I let them into the foyer that used to be the reception area when the apartment was an office full of surveyors, and then into the kitchen, which had a table where I made him sit until I'd extracted the coffee and dumped the pastries onto a plate. From there we went into the living room, where there were opposing chairs, which only took a few minutes to clear of junk so we could sit down. Eddie occupied himself sniffing at the boxes and stacks of printed matter littering the floor.

“Do you realize how little space you actually live in?” he asked, looking around.

“Don't start in, not at this time of the morning.”

“Do you realize how much more life you'd have if you got up earlier?”

“Is this why you came over here and woke me up? So you could be an asshole?” I asked him.

“Nah, I could do that anytime. I got a note from Ivor. Hand-delivered to my mailbox. He wants a sit-down.”

I took a sip of the cream-and-sugar-infused coffee, which remarkably was still quite hot.

“Interesting. Any other details?”

“That's all it said. A personal note from the man himself. Evil little gnome that he is.”

“So how does that happen?” I asked.

“We sit down with him.”

“Out in the open with lots of witnesses.
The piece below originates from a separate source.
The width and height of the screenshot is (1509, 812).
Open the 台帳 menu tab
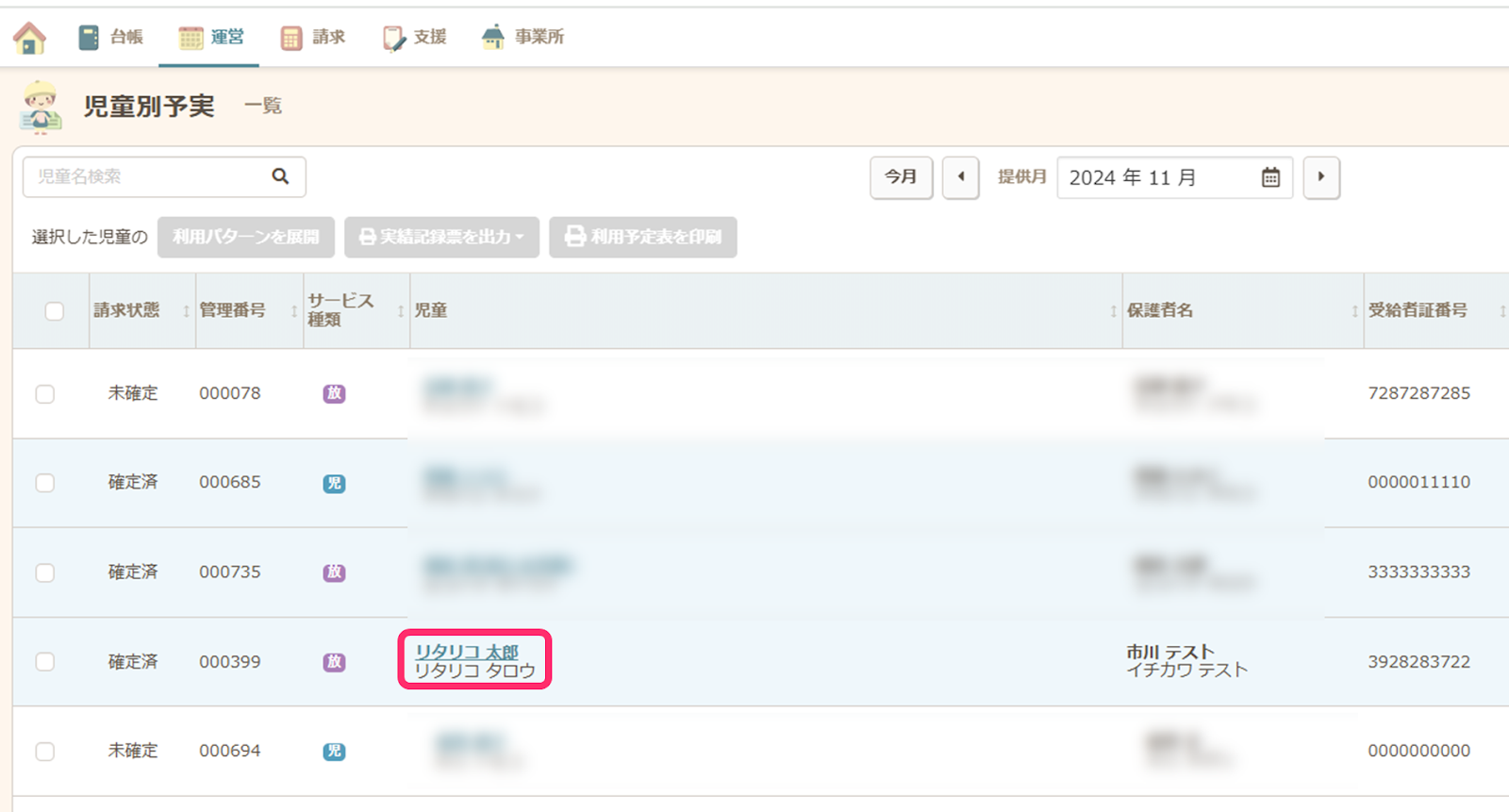111,37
A sharpshooter with his sights trained on Ivor the whole time.”

“Don't know any sharpshooters.”

“We'll just tell him there's one,” I said. “Good enough.”

“I have a much cooler idea,” he said.

“One that couldn't wait until after eight o'clock?”

“No. The sit-down is scheduled for nine. You'll want to be better dressed. Though we can do it from here.”

I almost choked on my latte. “What are you talking about?”

“Skype. The perfect solution. Voice and video, a face-to-face with no danger of anyone shooting anyone else. Twenty-first century, baby. You do have the application?”

I drew the collar of my shirt to my throat as if the camera was already on me.

“How do you know about Skype? You don't even own a computer. What happened to Sam the Luddite?”

“I don't need a computer. I've got a grown daughter. I Skype her once a week from a soundproof booth in the Southampton library. A little jerky, but clear enough. Very cool shit. Ivor was all over it. He doesn't want to get shot any more than we do.”

I pointed the mouth of my latte at him.

“You've been cooking this up for a while,” I said. “Thanks for the warning.”

He squinted, the closest thing he ever got to a sign of regret.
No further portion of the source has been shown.